If you have to use the FOB condition to be sold

Precautions

1. The time for buyers to send ships to Hong Kong to load the goods clearly in the contract, so as not to prepare the seller's goods.
2. Increase the proportion of deposits and reduce the probability of customer anti -water.When the freight is not available, we must keep the bottom line in the payment method. I would rather make less or do not do business, and we must not risk at a loss.
3. In the trade contract, both parties to buy and seller agreed to be a good cargo company, not necessarily limited to a certain one. If the carrier and bill of lading are not filed in China, they must be careful.(The recorded bill of lading and carrier needs to pay the deposit, which makes the bill of lading relatively safe.) If the buyer must be paranoid, the seller must consider the risk.You can accept well -known shipping companies and insist on using the shipping company bill of lading to avoid using the designated overseas freight forwarding and its bill of lading.At the same time, the owner of the cargo should ask my country's freight forwarding to issue a guarantee letter when proceeding to the port of transportation and transportation of foreign freight forwarding, and promises that the goods arranged for transportation by designated overseas freight forwarding must be released by the bank under the credit certificate after achieving the destination port. The liability for compensation without single goods. Only in this way, once there is no single -handed goods, can there be a basis for claims.

4. In the case of FOB exports, in the contract, the shipper must be clearly entrusted to the freight forwarding or no ship carrier to book the cabin.It is unified.The name of the shipper (seller) must be filled in in the SHIPPER column in the bill of lading.The shipper has the power of entrusting the bicycle and the control of the goods.If the buyer's credit is good, and there is a request to be resold on the road, it is also possible to use the buyer as a consignor.If you do n’t know the buyer ’s letter, it’ s better to use the seller as a consignor.

5. It is also desirable to use the instructions of the consignee to use the permit.

6. Investment in trust, hedge risk.Before investing, learn about their unsuccessful countries and regions and blacklist customers.

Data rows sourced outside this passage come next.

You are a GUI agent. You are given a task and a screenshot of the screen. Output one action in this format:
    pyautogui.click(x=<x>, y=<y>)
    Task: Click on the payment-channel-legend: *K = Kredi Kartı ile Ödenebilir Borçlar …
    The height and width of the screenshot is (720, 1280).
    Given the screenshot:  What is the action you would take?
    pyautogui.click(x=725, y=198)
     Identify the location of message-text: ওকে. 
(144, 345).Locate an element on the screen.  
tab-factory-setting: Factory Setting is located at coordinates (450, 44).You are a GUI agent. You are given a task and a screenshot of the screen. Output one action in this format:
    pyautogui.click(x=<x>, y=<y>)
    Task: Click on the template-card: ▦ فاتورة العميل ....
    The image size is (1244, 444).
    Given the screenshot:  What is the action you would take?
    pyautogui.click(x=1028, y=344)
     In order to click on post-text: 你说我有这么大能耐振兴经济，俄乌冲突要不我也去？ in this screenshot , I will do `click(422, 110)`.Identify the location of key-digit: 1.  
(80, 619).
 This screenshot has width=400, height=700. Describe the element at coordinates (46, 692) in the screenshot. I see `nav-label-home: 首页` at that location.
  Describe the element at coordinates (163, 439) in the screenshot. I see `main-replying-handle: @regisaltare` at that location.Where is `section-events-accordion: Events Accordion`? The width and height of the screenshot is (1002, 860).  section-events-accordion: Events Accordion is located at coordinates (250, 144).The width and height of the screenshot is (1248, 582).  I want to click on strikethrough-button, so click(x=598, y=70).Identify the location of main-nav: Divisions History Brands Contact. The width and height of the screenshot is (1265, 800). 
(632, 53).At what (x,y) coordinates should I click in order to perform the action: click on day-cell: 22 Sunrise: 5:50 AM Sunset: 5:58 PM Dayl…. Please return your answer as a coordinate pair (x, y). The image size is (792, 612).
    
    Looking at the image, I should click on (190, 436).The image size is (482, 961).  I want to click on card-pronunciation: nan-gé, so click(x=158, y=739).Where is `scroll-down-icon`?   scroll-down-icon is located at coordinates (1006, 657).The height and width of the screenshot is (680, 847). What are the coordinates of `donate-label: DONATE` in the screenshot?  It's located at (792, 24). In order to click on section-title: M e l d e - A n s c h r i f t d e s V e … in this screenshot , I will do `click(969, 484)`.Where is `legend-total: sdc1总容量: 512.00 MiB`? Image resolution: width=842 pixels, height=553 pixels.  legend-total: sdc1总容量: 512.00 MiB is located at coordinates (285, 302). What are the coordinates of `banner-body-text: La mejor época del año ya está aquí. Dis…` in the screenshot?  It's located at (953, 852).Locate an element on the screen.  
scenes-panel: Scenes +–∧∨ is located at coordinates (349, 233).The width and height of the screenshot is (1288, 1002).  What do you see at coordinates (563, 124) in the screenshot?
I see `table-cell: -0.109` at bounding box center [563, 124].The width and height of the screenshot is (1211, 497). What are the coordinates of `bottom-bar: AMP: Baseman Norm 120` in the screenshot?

They know more cases of being rejected by CITIC and avoid worse.

What should I do if there is no single placement, what should the seller do?
The suggestions given on the Internet include finding an embassy, ​​to fight international lawsuits, a variety of blacklists, and finding a accounting company, not to mention whether the customer is professional fraud, will there be several companies in the three caves of rabbits, do you have a underworld background?Whether the threat cares about whether to follow up with Zhang Luo, Zhang Luo will inevitably hurt the people and hurt the people. The next business does not need to do it.
Property rights are the most important things in foreign trade. Don't bargain all day long and fall into the trap set by others.Still, remedy afterwards is better to prevent it.